Payer avec un faux billet est-il illégal ?
Mis à jour le 1 septembre 2026 · Par l’équipe technique de Detectalia
La réponse courte : tout dépend de si vous saviez qu’il était faux. Le Code pénal réprime sévèrement la contrefaçon et la mise en circulation de fausse monnaie, mais protège celui qui l’a reçue de bonne foi et agit correctement.
Le recevoir sans le savoir n’est pas un délit
Celui qui accepte un faux billet en le croyant authentique ne commet aucune infraction. La victime, c’est vous : la loi vous demande seulement, dès que vous doutez de l’authenticité, de retirer le billet de la circulation et de le remettre pour expertise — à la Banque de France, à votre banque ou à la Police.
L’utiliser sciemment, si
Les articles 442-1 et suivants du Code pénal répriment la fausse monnaie avec une sévérité particulière : la contrefaçon ou la falsification de billets est punie de peines pouvant atteindre trente ans de réclusion criminelle, et la mise en circulation de fausse monnaie constitue elle aussi une infraction lourdement sanctionnée.
Le Code pénal vise expressément le cas de celui qui, ayant reçu le billet de bonne foi, le remet en circulation après avoir découvert qu’il est faux : ce comportement est également puni. En pratique : « on me l’a refilé » ne justifie jamais de le refiler au suivant. Dès l’instant où vous doutez d’un billet, la seule issue légale est la procédure de remise.
Ce qu’apprécie le juge
La clé de l’infraction, c’est la connaissance : il faut prouver que celui qui a payé savait que le billet était faux. Payer plusieurs fois avec de faux billets, cibler de petits achats pour se faire rendre la monnaie ou détenir plusieurs coupures identiques sont autant d’indices de cette connaissance. Un particulier qui écoule une fois un billet qu’on lui a glissé, sans indice qu’il le savait, encourt rarement une condamnation — mais il perd bel et bien l’argent.
Pour les professionnels : la meilleure défense est de ne pas l’accepter
Un commerce n’a pas besoin d’expertises : il a besoin que le faux billet n’entre jamais en caisse. La vérification automatique à l’encaissement élimine à la racine le problème juridique comme le problème économique, et épargne aussi à l’employé la décision inconfortable d’accepter ou de refuser un billet douteux.
Questions fréquentes
Quelle peine encourt-on en payant sciemment avec de faux billets ?
Les articles 442-1 et suivants du Code pénal punissent la contrefaçon de billets de peines pouvant aller jusqu’à trente ans de réclusion criminelle, et la mise en circulation de fausse monnaie est également réprimée. La remise en circulation d’un billet reçu de bonne foi, une fois sa fausseté découverte, est elle aussi sanctionnée.

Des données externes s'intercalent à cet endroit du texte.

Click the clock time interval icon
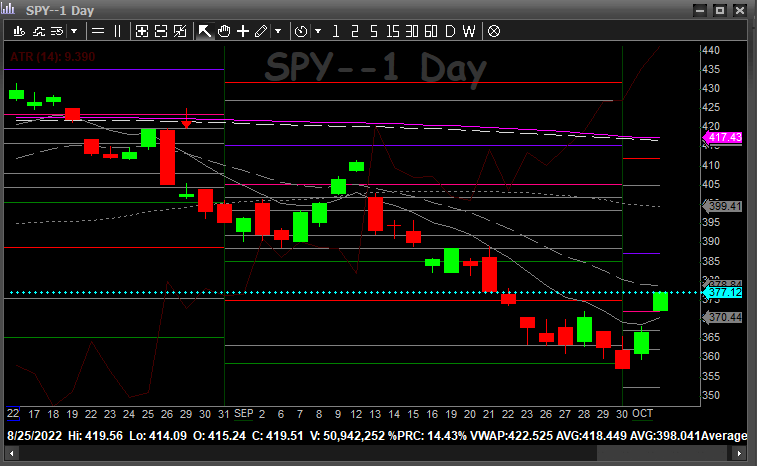The height and width of the screenshot is (466, 757). 301,31
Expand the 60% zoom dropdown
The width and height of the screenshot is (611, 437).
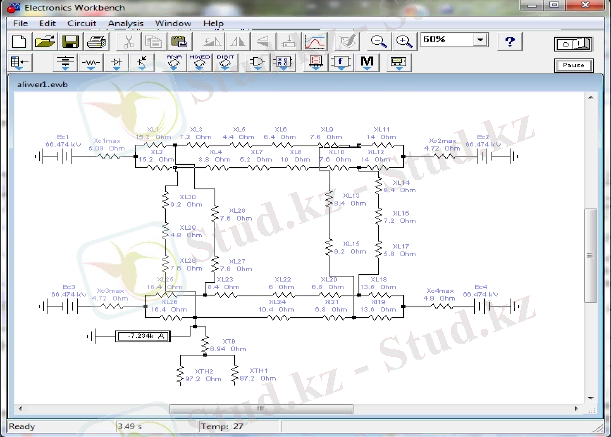(x=481, y=41)
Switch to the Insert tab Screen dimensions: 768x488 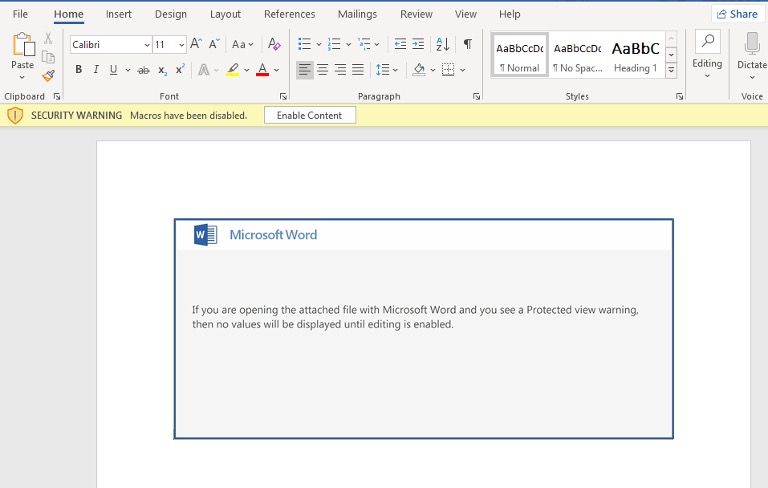119,14
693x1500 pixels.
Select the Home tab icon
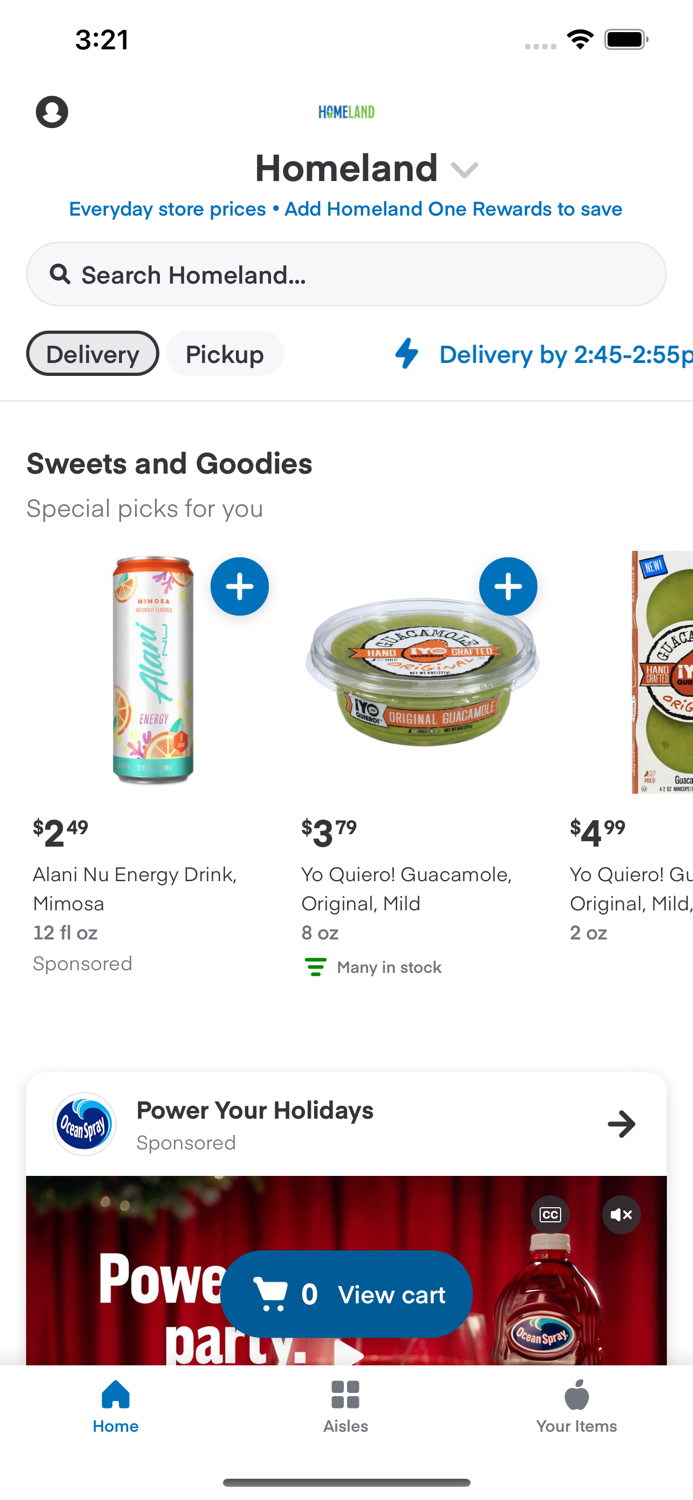(115, 1394)
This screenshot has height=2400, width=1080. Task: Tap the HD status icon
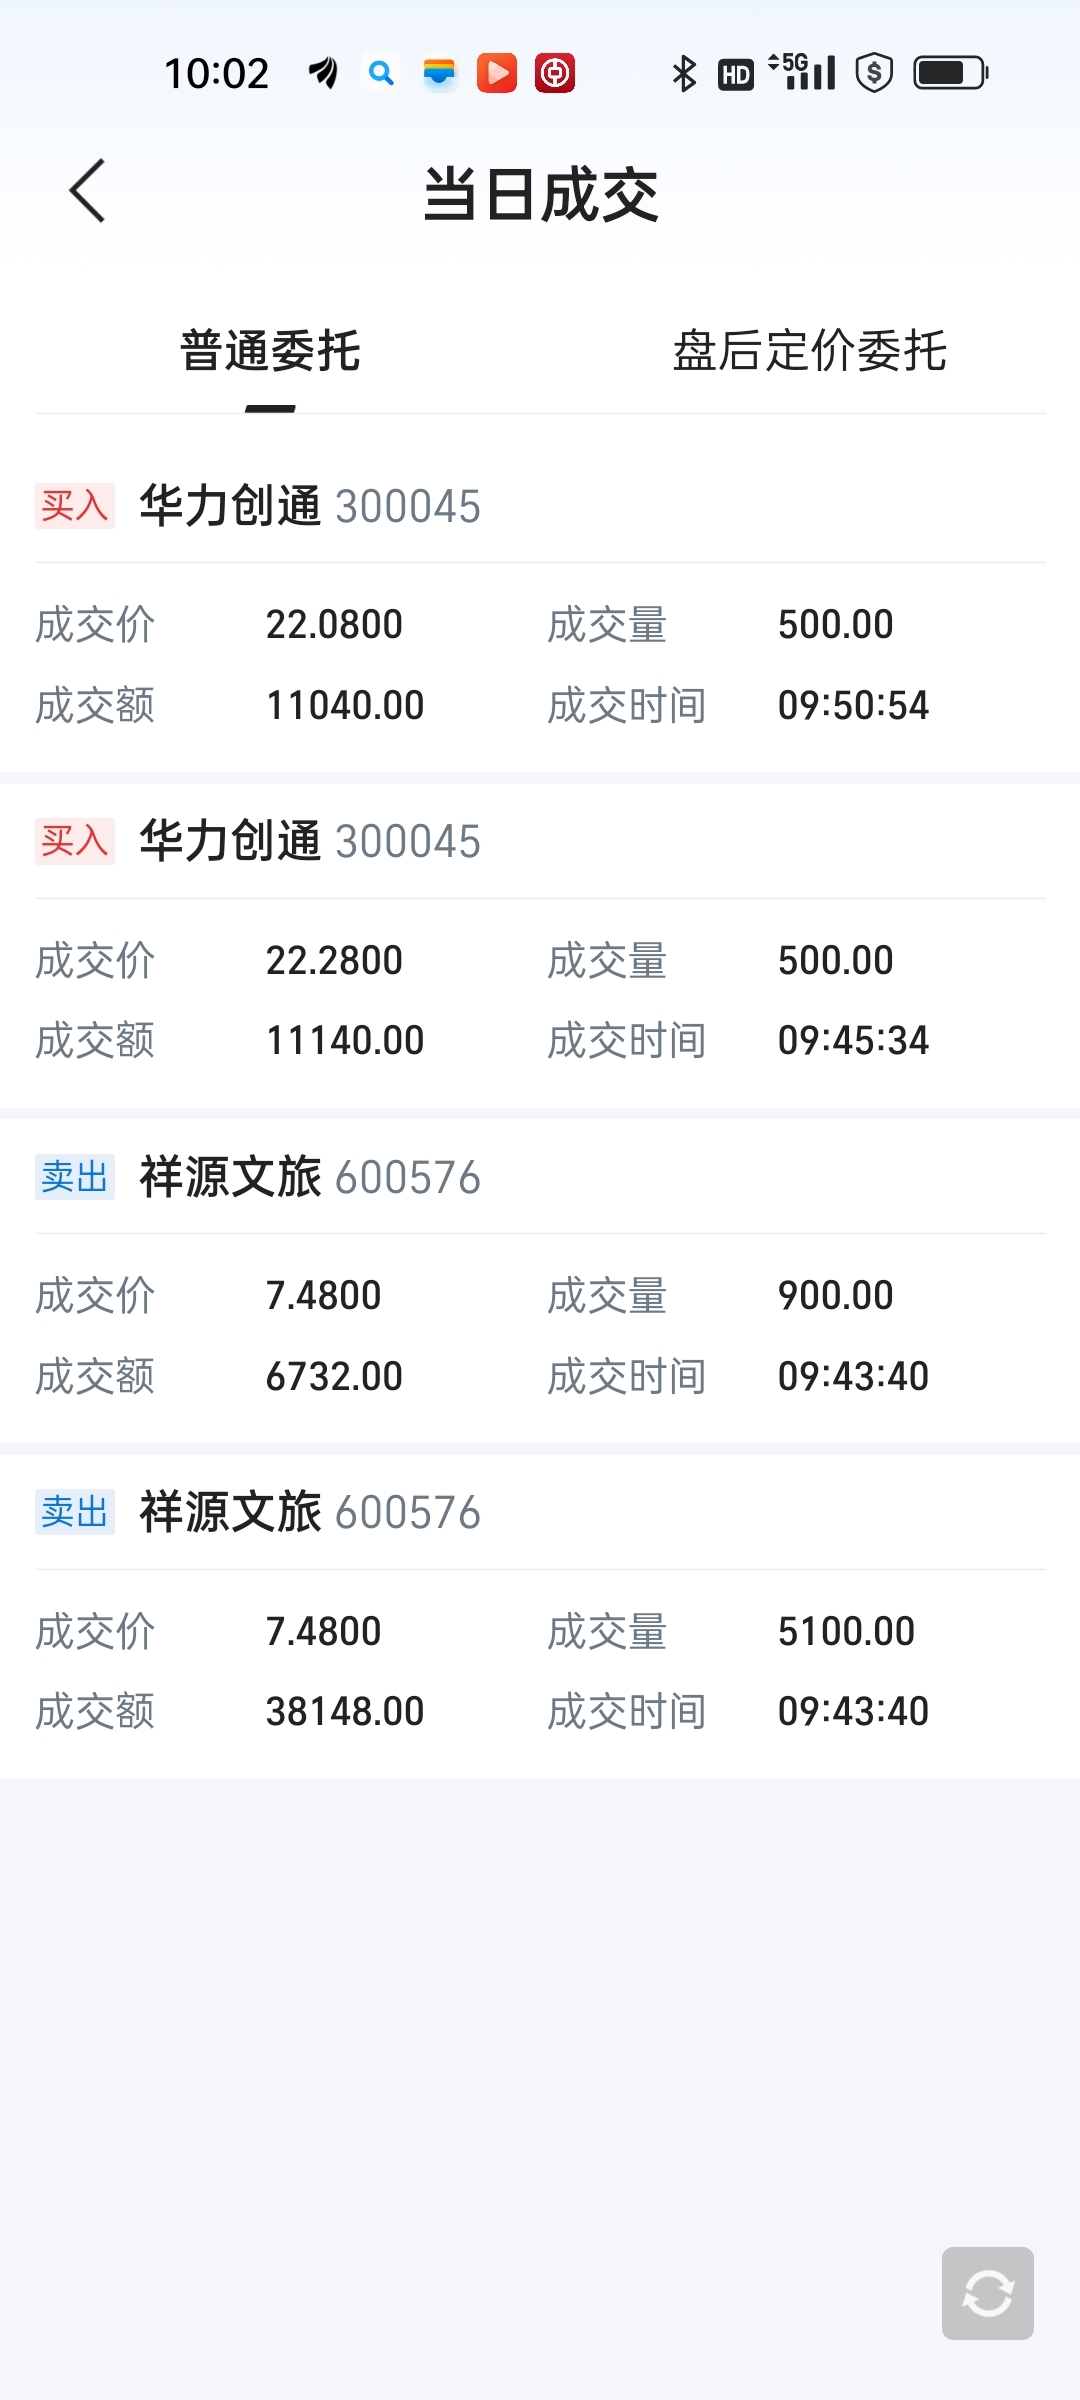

Et si j’ai payé avec un faux billet sans le savoir ?
Il n’y a pas de délit sans connaissance. Si la contrefaçon est détectée après coup, coopérez : expliquez l’origine du billet et suivez la procédure de remise. La perte financière, en revanche, n’est pas compensée.
Photocopier ou imprimer des billets est-il illégal, même « pour rire » ?
Reproduire des billets en dehors des règles fixées par la BCE peut être illicite même sans intention de payer avec. Les reproductions licites doivent respecter des exigences strictes de format et de marquage.